Leilani Rorani MNZM

Personal information
- Born: 15 April 1974 (age 52) Hamilton, New Zealand

Sport
- Handedness: Right-Handed
- Coached by: Rob Wyatt
- Retired: September 2002
- Racquet used: Unsquashable

Women's Singles
- Highest ranking: 1 (November 2000)
- Title: 13
- Tour final: 25
- World Open: RU (2000, 2001)

Medal record
Women's squash
Representing New Zealand
World Championships
| Silver medal – second place | 2000 Edinburgh | Singles |
| Silver medal – second place | 2001 Melbourne | Singles |
| Bronze medal – third place | 1999 Seattle | Singles |
World Games
| Bronze medal – third place | 1997 Lahti | Singles |
World Team Championships
| Bronze medal – third place | 1998 Stuttgart | Team |
| Bronze medal – third place | 2000 Sheffield | Team |
World Doubles Championships
| Gold medal – first place | 1997 Hong Kong | Doubles |
Commonwealth Games
| Gold medal – first place | 2002 Manchester | Doubles |
| Gold medal – first place | 2002 Manchester | Mixed doubles |

= Leilani Rorani =

New Zealand squash player

Leilani Rorani (formerly Joyce, née Marsh; born 15 April 1974) is a New Zealand former squash player.

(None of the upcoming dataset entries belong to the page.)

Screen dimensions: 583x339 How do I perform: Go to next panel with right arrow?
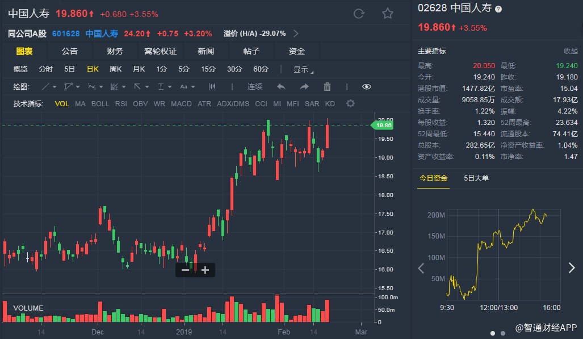coord(571,268)
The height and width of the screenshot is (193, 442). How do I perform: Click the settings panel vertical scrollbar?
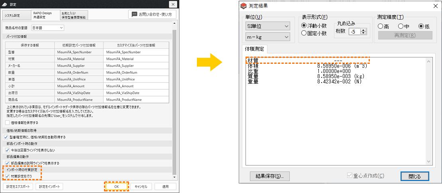[174, 100]
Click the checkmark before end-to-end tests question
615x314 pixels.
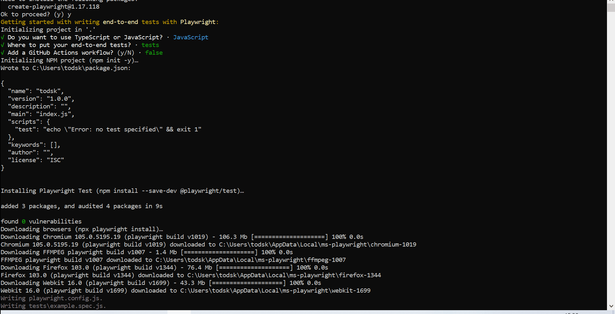coord(3,45)
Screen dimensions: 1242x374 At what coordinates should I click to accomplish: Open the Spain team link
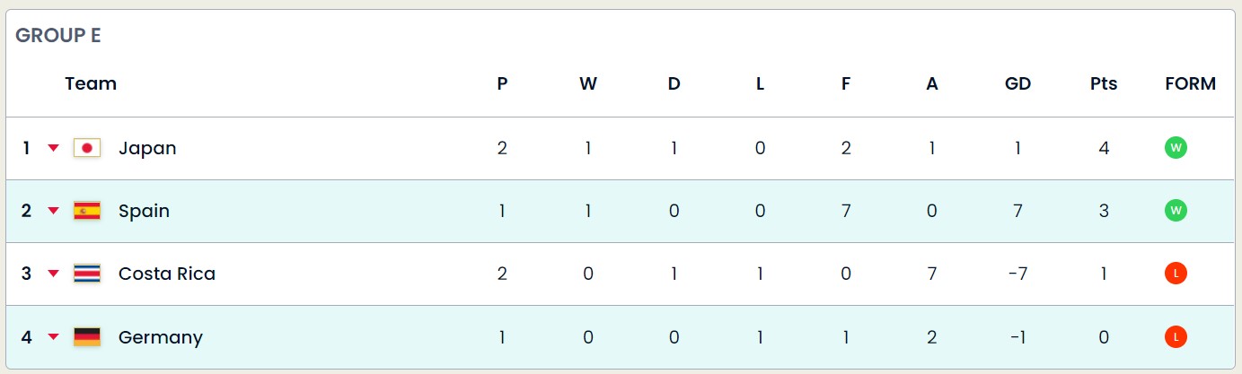(x=144, y=211)
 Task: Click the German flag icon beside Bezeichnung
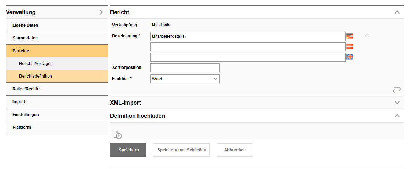[x=350, y=36]
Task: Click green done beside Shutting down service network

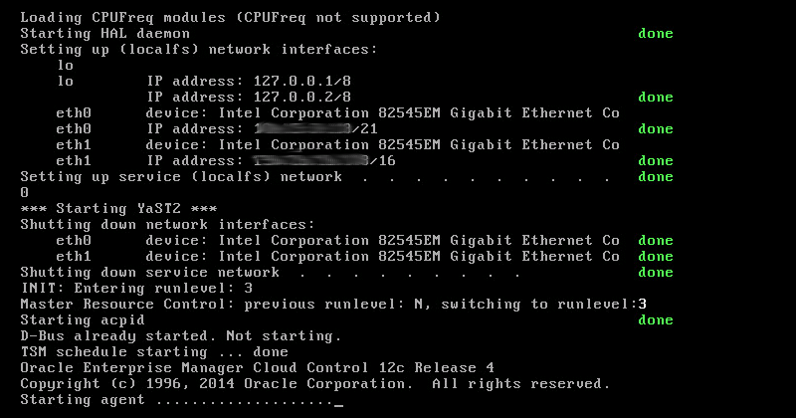Action: point(655,273)

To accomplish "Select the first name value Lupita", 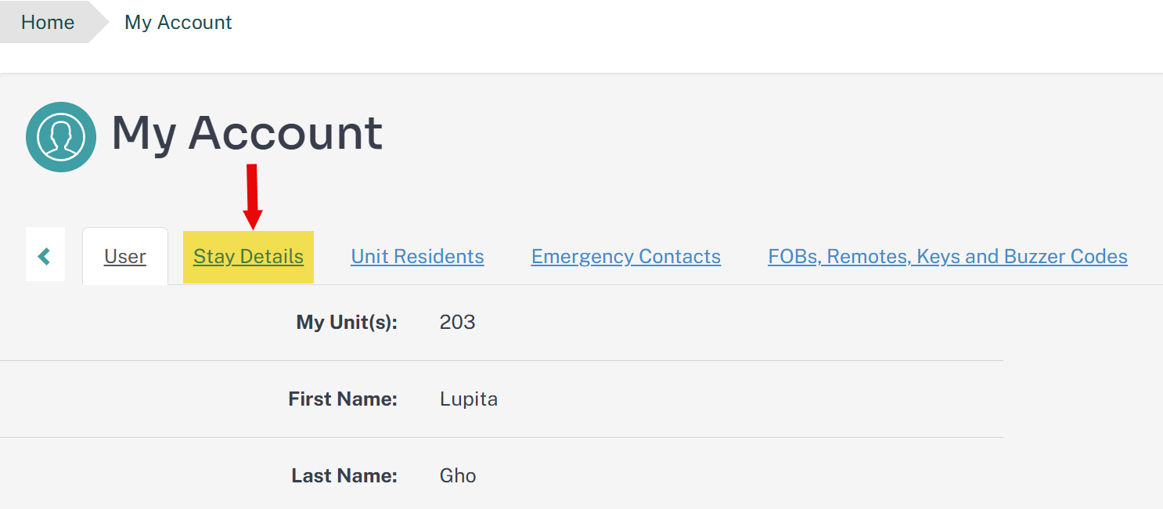I will click(x=469, y=399).
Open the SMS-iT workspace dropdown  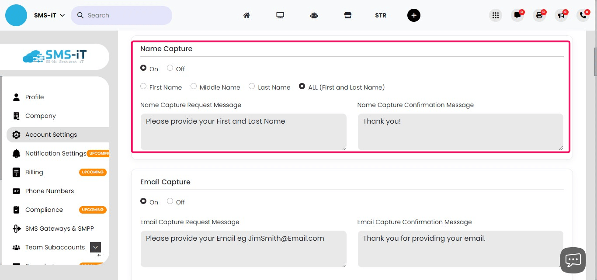(49, 15)
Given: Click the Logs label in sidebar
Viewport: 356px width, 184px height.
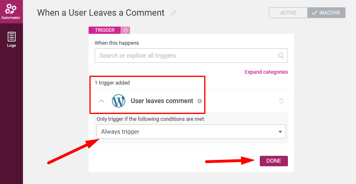Looking at the screenshot, I should pyautogui.click(x=11, y=45).
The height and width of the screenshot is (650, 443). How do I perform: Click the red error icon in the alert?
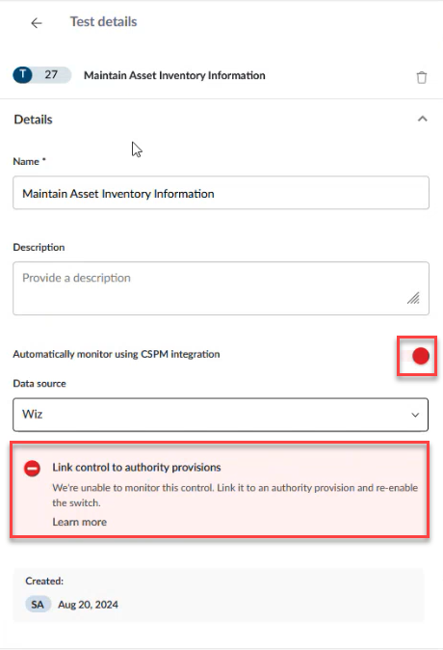click(x=33, y=469)
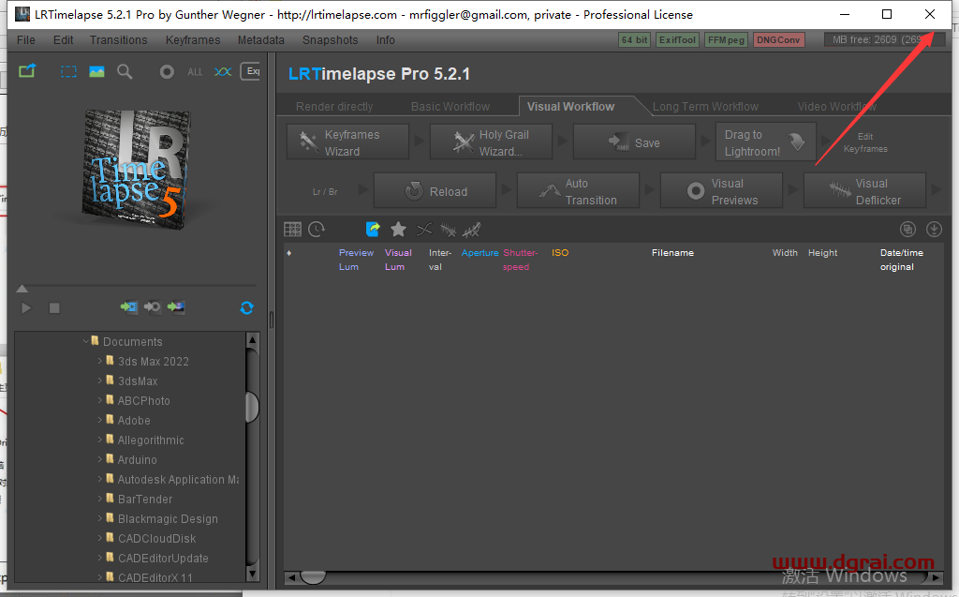Open the Keyframes menu
This screenshot has height=597, width=959.
(x=193, y=40)
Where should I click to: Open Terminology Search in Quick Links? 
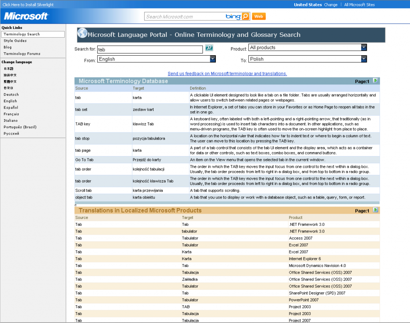click(x=22, y=34)
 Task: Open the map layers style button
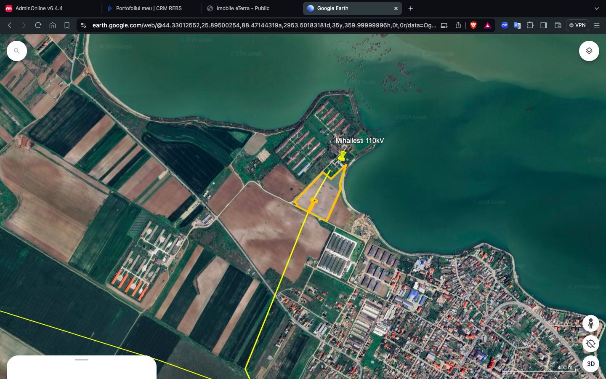(x=589, y=51)
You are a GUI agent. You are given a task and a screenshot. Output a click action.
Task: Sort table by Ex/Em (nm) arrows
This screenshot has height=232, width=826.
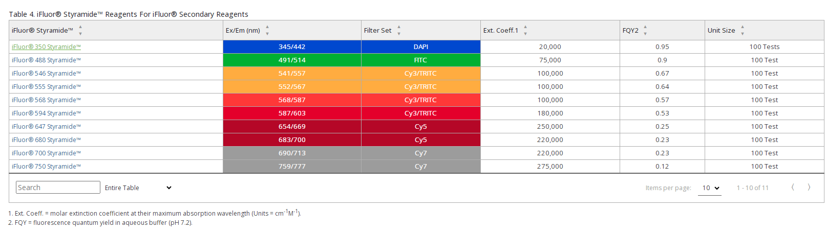point(267,30)
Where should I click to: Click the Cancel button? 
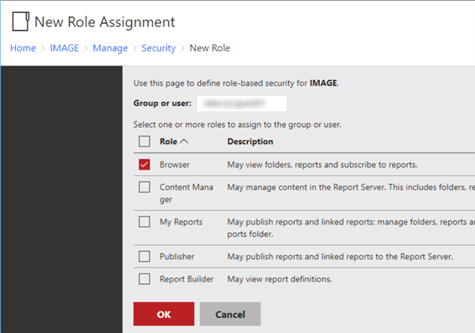(x=230, y=314)
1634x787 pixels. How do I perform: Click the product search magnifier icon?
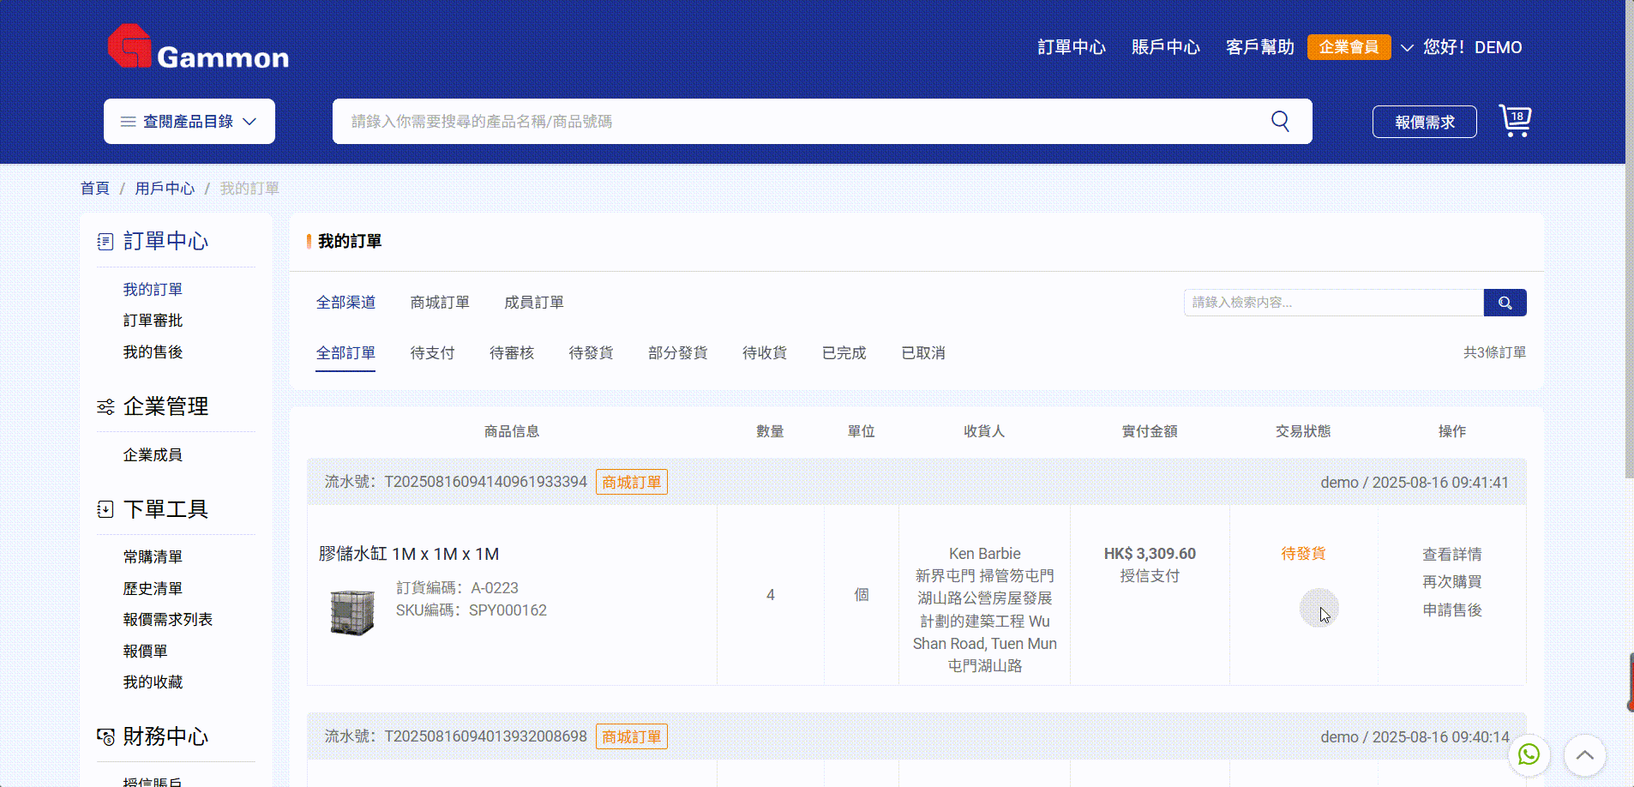(1280, 121)
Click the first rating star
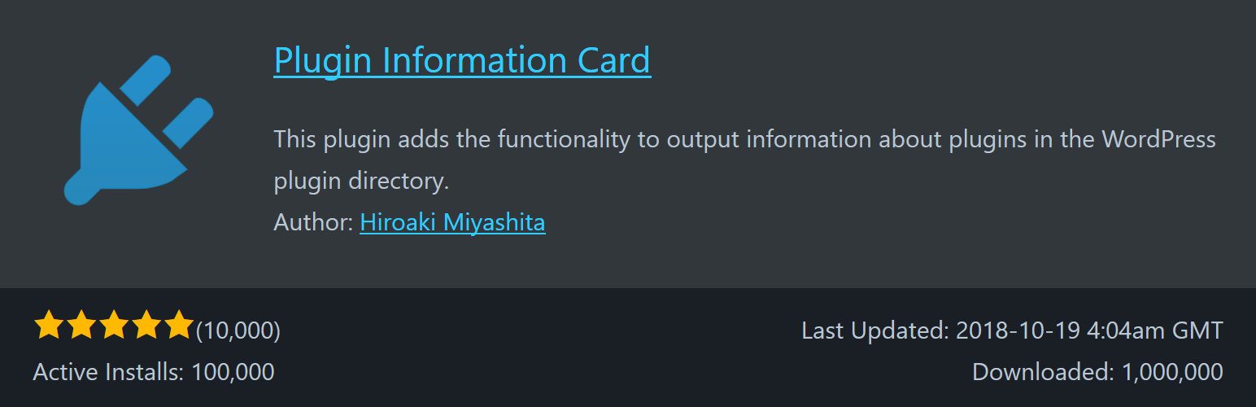1256x407 pixels. 49,326
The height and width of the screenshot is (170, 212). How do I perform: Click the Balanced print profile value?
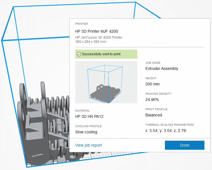click(x=154, y=115)
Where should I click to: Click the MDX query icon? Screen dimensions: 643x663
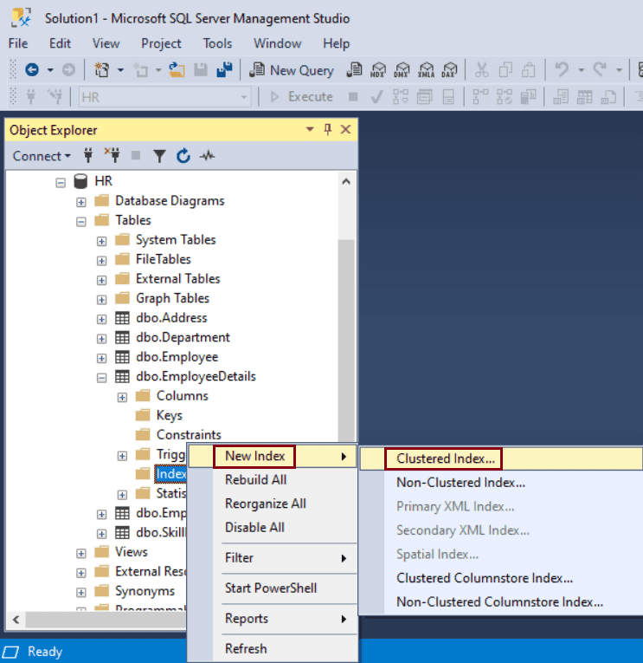tap(378, 70)
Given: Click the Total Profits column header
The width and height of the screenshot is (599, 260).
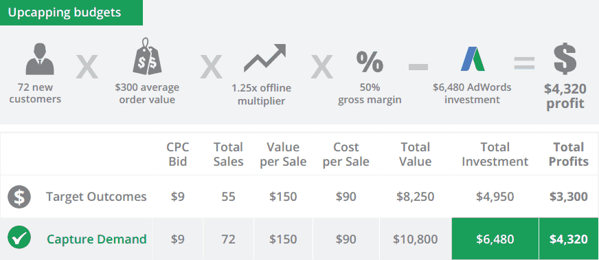Looking at the screenshot, I should (569, 154).
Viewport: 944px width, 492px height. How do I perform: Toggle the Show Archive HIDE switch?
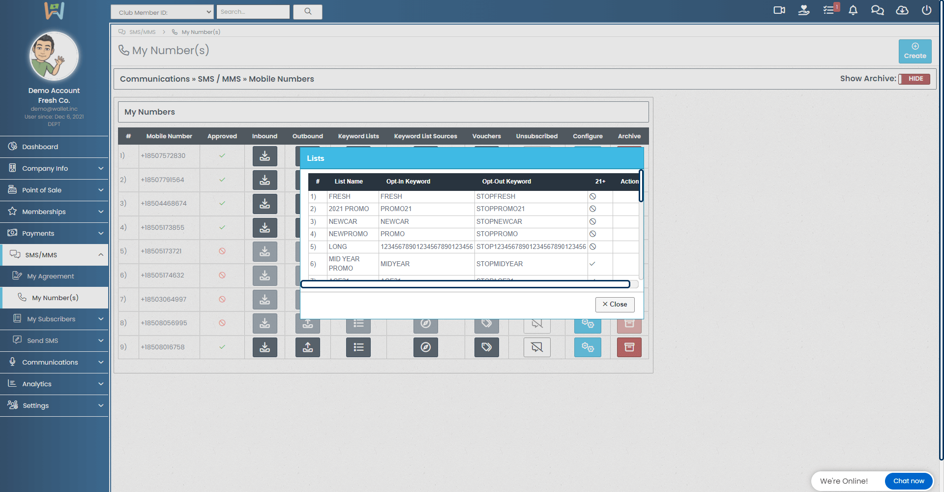915,79
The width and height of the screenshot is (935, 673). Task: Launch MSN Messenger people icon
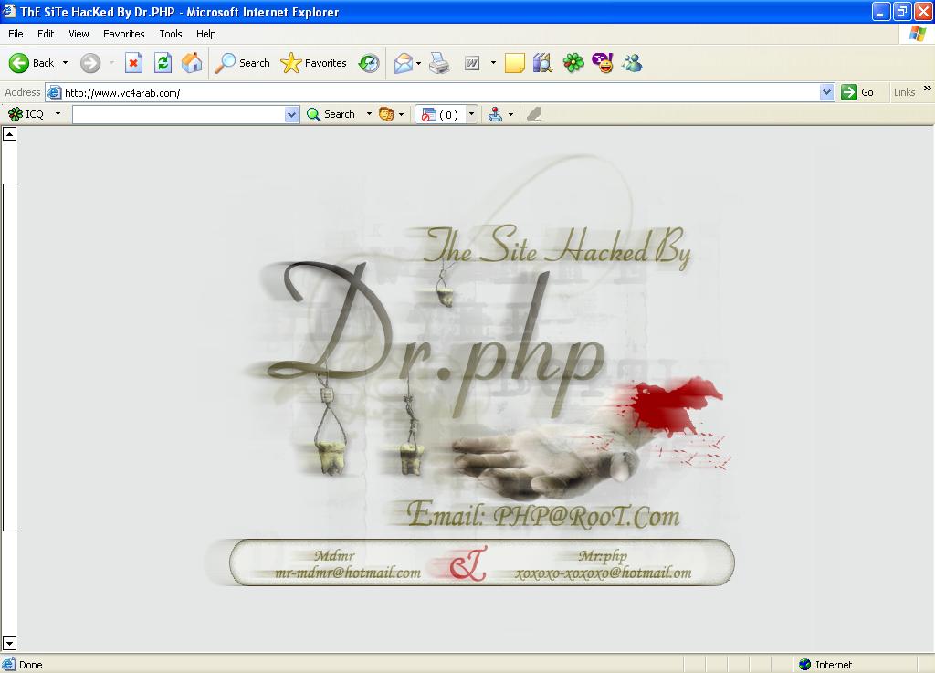click(632, 63)
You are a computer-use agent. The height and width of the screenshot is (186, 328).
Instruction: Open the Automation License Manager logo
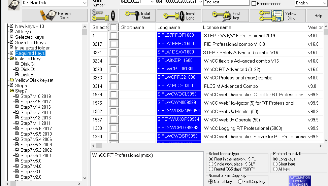(x=300, y=181)
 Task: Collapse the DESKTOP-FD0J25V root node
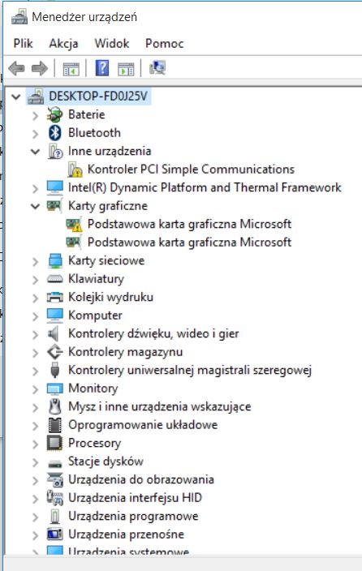pos(16,97)
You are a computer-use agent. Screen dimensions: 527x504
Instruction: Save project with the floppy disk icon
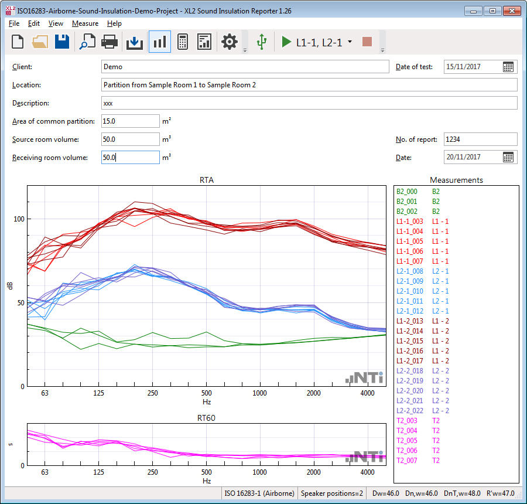(x=62, y=42)
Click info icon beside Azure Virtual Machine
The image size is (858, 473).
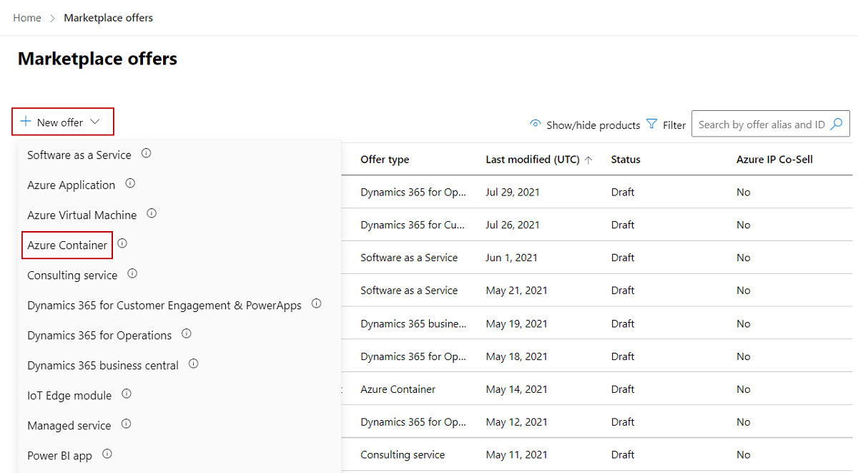coord(152,213)
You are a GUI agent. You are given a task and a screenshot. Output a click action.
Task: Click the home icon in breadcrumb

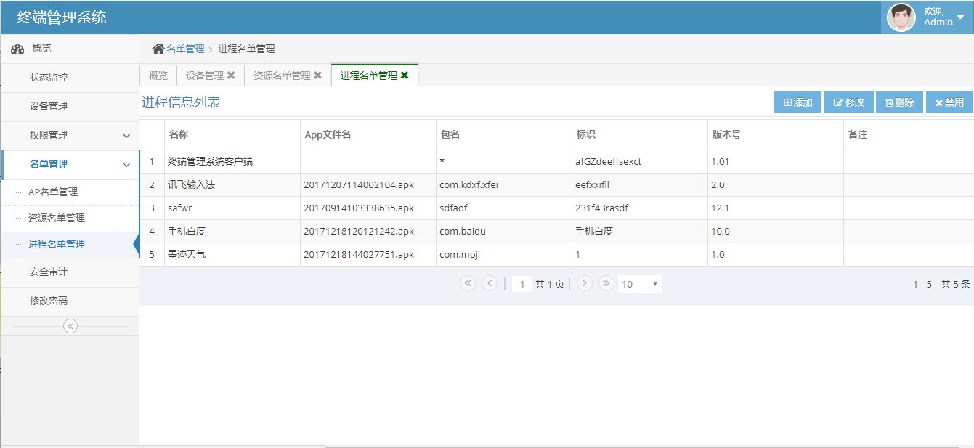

During her professional career, she reached the world number 1 ranking, won the British Open in 1999 and 2000, and finished runner-up at the World Open in 2000 and 2001.

==Early life and family==
Born Leilani Marsh in Hamilton on 15 April 1974, Rorani is the daughter of Neal and Maise Marsh (née Reihana). Of Māori descent, she affiliates to Ngāti Hine, Ngāi Te Rangi, and the Tainui confederation. She was educated at Church College of New Zealand, and is a member of the Church of Jesus Christ of Latter-day Saints. She married Paul Joyce, but the couple later divorced. In 2002, she married Blair Rorani in the Hamilton New Zealand Temple. They have four children.

==Squash career==
In the early part of her career, she was known by her maiden name, Leilani Marsh, and competed in the 1996 World Open as the number 14 seed under that name. Following her first marriage, she competed as Leilani Joyce, and then was known as Leilani Rorani in the latter stages of her career.

As a junior player, Rorani won the New Zealand under-13, under-15, under-17 and under-19 championships, the Australian under-17 and under-19 championship, and the Oceania under-19 championship.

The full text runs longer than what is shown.